GIVEN DATA:
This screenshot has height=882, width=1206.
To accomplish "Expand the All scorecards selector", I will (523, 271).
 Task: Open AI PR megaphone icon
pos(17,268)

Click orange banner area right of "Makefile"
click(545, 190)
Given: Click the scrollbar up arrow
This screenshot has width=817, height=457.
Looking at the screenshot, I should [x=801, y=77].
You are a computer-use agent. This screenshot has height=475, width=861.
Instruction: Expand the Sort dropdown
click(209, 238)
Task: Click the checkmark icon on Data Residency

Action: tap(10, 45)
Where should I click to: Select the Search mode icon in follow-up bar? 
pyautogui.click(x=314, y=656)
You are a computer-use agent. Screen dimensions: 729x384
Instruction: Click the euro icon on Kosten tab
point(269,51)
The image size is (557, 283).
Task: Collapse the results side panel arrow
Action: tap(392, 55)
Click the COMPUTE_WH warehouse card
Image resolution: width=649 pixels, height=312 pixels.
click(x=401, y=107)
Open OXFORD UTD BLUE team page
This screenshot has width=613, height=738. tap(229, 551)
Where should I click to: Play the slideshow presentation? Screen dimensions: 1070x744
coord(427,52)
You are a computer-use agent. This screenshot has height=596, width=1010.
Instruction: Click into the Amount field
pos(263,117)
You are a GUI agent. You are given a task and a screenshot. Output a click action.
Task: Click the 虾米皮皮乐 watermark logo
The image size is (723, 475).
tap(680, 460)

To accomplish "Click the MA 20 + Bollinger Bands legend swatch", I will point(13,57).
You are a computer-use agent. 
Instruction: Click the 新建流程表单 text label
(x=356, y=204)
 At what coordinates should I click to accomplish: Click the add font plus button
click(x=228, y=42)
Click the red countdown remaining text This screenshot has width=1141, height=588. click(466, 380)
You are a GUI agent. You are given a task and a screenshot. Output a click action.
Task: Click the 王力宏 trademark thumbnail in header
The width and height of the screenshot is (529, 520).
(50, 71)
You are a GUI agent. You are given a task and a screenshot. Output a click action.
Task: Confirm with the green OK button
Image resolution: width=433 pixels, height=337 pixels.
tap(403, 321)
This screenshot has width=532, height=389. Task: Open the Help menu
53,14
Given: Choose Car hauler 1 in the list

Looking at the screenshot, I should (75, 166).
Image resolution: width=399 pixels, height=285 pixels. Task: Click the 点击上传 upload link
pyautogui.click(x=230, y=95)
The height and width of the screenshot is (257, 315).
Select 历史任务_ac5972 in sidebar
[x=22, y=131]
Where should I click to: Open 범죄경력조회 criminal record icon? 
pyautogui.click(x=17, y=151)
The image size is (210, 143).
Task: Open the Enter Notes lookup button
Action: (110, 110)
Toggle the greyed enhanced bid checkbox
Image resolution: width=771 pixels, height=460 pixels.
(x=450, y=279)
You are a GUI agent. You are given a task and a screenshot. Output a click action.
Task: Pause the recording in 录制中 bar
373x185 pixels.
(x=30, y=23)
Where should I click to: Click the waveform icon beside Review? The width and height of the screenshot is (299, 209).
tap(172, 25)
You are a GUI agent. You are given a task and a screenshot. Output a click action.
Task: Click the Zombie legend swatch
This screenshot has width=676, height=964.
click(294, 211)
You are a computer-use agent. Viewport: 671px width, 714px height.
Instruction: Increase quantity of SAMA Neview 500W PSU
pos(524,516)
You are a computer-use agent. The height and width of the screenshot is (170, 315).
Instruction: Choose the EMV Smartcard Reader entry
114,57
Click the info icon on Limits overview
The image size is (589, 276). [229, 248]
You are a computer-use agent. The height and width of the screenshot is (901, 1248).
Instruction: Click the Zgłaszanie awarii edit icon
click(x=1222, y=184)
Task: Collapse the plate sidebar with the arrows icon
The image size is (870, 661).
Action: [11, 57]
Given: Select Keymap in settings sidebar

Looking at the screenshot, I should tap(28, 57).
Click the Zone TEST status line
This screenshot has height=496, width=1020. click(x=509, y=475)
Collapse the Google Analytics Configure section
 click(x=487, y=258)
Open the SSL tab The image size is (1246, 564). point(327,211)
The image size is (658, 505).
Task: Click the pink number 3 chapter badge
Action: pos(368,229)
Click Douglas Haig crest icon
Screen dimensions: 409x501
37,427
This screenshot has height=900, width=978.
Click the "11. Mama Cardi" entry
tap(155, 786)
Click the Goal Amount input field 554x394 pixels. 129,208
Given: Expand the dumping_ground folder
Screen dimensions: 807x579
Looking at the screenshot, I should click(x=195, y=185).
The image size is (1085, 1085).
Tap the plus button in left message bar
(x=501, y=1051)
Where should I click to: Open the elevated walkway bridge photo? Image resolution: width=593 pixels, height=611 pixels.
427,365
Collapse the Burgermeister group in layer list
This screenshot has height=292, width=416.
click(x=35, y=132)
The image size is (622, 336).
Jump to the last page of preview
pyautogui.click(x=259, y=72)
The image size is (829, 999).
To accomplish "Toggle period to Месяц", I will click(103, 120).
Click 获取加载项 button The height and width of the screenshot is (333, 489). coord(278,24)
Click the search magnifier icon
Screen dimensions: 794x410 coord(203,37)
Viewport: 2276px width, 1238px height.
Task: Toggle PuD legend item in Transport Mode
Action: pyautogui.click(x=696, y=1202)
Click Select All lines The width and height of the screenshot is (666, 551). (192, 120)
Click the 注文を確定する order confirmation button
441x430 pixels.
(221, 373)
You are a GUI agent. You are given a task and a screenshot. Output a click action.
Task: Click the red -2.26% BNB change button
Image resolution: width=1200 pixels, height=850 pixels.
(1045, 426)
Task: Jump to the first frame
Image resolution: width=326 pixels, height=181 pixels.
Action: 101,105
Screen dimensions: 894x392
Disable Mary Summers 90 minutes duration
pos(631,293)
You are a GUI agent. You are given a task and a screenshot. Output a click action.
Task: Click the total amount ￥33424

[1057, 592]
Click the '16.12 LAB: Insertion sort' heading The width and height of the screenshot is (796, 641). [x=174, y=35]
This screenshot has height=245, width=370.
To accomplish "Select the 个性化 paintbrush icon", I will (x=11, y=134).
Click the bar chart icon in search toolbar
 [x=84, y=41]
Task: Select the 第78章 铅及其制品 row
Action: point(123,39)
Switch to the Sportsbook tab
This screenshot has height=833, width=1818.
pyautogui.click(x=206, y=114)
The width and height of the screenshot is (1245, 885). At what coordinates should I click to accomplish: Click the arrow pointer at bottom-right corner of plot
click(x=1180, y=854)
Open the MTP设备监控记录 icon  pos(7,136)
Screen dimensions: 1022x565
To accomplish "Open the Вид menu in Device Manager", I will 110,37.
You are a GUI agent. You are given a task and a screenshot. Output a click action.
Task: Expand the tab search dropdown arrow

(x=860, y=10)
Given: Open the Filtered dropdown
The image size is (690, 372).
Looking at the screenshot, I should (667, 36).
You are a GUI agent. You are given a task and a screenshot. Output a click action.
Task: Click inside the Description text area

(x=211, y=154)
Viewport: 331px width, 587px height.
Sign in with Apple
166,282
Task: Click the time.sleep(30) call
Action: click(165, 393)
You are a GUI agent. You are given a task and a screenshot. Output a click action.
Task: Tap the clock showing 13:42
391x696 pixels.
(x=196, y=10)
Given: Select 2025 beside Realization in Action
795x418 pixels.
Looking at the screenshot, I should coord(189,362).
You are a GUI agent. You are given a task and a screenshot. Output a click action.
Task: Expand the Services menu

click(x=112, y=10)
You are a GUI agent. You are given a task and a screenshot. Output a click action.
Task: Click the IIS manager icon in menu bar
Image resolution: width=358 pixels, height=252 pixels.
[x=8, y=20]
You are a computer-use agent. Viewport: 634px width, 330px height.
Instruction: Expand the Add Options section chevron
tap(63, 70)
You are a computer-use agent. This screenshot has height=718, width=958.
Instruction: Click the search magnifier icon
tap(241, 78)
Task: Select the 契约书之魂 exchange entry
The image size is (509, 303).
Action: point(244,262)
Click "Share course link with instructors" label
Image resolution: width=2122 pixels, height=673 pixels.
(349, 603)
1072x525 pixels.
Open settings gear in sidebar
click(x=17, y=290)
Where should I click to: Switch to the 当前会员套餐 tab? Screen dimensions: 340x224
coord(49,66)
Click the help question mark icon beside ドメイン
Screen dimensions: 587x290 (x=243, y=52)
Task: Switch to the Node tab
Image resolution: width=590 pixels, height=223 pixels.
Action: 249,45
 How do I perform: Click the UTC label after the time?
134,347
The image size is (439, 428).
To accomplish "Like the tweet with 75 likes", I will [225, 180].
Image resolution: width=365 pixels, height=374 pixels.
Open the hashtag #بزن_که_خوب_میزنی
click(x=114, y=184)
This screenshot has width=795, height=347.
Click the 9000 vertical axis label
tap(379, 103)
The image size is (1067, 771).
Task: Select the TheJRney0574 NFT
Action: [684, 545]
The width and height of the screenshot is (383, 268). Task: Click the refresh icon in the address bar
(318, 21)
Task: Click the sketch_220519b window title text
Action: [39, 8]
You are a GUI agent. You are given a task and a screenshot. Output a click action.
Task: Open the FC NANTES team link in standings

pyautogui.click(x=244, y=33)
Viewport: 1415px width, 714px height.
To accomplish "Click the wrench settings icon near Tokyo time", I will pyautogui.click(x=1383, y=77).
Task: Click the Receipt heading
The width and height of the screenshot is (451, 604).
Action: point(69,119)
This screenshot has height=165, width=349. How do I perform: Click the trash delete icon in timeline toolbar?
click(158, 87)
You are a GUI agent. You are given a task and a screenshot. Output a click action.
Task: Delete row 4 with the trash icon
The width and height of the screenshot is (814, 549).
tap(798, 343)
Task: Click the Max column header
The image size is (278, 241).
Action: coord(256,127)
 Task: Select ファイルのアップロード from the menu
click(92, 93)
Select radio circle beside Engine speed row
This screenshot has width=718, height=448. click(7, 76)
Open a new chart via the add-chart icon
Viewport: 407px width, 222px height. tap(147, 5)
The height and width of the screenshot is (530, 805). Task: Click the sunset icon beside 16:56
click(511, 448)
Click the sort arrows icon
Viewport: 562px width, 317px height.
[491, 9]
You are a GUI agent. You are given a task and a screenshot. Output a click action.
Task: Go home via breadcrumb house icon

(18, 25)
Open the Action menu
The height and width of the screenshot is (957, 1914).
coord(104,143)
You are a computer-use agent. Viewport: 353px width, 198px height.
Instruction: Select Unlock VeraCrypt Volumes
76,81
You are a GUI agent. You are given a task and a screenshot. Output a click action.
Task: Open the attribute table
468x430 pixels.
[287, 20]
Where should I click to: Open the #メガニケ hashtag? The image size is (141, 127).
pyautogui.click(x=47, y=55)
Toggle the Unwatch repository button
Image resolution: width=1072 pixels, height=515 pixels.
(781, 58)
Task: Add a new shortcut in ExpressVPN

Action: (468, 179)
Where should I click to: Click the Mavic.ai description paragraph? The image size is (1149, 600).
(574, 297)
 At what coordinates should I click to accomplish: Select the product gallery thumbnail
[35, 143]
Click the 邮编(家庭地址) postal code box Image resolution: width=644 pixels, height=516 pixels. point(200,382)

THE TASK:
One number should be returned: how many lines in the records contain the word "will".

RESPONSE TO THE TASK:
7